Just failed at life all around. Five years. I’d only had to go for five years without tugging on that rope. Without giving some rando my name just because she asked for it.

Weak, weak elephant.

But I was resigned to my fate.

Hades put the gun aside, then stepped forward and curled his hands around my neck.

I closed my eyes and waited for the snap. I hoped this kind of death didn’t come with a lot of shock and pain, like gun violence. I hoped it was instant, like in the mov—

My eyes popped right back open when, instead of snapping my neck, Hades’s mouth crashed down on mine.

CHAPTER 23

PERSEPHONE

Hades wasn’t killing me, he was kissing me. He was kissing me like he hadn’t kissed me in three years.

“You didn’t shoot me dead,” he said between kisses, his voice filled with awe. “You could have, but you didn’t.”

Weak…I had been so weak. But he spoke of what I did in the same tone religious people used to talk about miracles.

“Please say I can have you,” he begged, trailing kisses down my neck. “I will give you any amount of money you want. All the yarn in the world. Just let me have you again. Please, ma belle.”
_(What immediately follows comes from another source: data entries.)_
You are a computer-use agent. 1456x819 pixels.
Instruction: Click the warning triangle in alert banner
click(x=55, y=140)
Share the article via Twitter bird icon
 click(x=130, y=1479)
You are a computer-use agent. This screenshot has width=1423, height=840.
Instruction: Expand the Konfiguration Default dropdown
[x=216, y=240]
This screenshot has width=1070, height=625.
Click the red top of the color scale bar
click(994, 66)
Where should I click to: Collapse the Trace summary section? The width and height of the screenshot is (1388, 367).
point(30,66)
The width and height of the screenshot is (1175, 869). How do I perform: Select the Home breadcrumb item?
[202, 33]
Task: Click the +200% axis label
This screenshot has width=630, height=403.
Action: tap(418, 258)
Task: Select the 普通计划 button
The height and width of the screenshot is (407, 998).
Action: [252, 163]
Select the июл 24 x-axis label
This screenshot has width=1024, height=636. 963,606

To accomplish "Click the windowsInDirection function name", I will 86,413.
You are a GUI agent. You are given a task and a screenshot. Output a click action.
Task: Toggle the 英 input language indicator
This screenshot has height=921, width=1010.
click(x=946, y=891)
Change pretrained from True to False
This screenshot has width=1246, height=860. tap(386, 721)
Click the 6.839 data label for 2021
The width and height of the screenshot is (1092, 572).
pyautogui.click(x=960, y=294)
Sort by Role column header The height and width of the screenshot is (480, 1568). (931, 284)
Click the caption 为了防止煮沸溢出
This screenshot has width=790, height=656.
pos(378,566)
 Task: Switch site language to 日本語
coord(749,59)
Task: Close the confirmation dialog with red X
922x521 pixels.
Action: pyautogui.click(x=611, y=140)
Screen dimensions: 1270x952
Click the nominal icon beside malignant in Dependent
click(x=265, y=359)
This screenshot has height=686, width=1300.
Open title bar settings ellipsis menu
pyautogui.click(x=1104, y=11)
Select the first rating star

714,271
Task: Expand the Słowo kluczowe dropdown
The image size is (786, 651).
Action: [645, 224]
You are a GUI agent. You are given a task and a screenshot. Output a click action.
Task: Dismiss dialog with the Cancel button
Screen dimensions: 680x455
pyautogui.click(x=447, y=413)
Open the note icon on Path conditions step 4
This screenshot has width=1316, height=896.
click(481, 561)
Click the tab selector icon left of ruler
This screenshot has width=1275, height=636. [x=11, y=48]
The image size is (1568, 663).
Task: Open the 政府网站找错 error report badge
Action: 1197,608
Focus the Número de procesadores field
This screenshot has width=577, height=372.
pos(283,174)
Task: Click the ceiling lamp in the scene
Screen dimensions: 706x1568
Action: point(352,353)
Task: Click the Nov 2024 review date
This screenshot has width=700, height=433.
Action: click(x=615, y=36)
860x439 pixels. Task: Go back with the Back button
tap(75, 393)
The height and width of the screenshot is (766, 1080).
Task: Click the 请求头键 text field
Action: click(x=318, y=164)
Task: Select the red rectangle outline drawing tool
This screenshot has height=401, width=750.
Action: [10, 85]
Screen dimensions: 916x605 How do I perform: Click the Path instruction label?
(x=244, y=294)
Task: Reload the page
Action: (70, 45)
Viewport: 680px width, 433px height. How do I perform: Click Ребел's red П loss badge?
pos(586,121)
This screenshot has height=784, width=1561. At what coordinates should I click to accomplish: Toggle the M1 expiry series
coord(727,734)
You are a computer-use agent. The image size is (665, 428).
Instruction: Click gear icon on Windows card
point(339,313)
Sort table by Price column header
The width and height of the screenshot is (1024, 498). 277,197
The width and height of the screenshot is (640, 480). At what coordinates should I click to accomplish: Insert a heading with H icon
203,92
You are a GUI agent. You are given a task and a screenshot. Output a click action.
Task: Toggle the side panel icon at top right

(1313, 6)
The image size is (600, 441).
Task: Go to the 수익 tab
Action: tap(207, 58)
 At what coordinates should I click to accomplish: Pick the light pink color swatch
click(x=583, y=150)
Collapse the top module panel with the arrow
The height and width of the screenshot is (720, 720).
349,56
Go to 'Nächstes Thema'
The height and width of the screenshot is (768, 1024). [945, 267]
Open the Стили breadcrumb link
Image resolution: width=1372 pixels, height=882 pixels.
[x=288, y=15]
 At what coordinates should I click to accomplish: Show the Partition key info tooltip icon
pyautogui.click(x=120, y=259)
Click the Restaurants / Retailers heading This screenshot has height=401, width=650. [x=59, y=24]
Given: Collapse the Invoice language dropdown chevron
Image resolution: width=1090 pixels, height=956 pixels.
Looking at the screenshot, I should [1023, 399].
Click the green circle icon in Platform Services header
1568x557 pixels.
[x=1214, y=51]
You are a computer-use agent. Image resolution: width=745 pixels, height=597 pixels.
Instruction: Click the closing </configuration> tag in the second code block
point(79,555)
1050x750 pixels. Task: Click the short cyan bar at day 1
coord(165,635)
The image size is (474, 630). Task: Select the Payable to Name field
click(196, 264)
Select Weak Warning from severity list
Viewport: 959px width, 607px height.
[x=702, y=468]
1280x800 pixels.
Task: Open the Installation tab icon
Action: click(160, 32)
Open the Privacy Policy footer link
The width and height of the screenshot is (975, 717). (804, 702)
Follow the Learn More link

My head swam. Hades was begging—begging me. Even though…

“You don’t have to ask,” I reminded him. “It was part of the deal, remember? Once a week. I keep my promises too.”

It was the green light he asked for, but his kisses came to an abrupt stop.

“This isn’t about that fuckin’ pact,” he growled, his voice hoarse with anger.

He pinned me with that gator-jaw silver gaze, his hands heavy on my neck. “I want you. I’ve been wanting you since Day One, even when I knew it wasn’t right. First, because you weren’t on the right side of eighteen. Then, because of what your father let happen to my mother. I tried not to want you.”

He let out a ragged breath. “I tried to hate you. Tried to break free of this obsession over you. I was supposed to kill you that first night. But I could never bring myself to shoot. Because I want you. Stephanie…”

His use of my real name stopped my heart. And the tender look—the tender look I’d come to believe I’d just imagined over the last three years—it came back as he said, “I want you more than I want revenge.”

My heart soared at his words, and my chest filled up with something I hadn’t felt in a long time. Hope.

I’d thought about the captive elephant so much through the years. Turned the parable over and over in my mind. But there was one untold aspect of the story that I’d glossed over, along with all the other people who told it. Being a circus performer, living an unconventional life that most other elephants couldn’t even imagine…it was fun.

I suddenly remembered the unit on catchphrases and idioms we did in the seventh grade, where we all had to present on the origin of common sayings. I got “saved by the bell,” which turned out not to be a school thing, but a morbid grave thing because they used to have to put bells in coffins just in case the person they thought had passed wasn’t really dead. People had laughed at my presentation.

But everyone got weirdly quiet for the one on how “running away with the circus” went from being the subject of a popular post-Civil War book to a catchphrase for wanting to escape your boring life.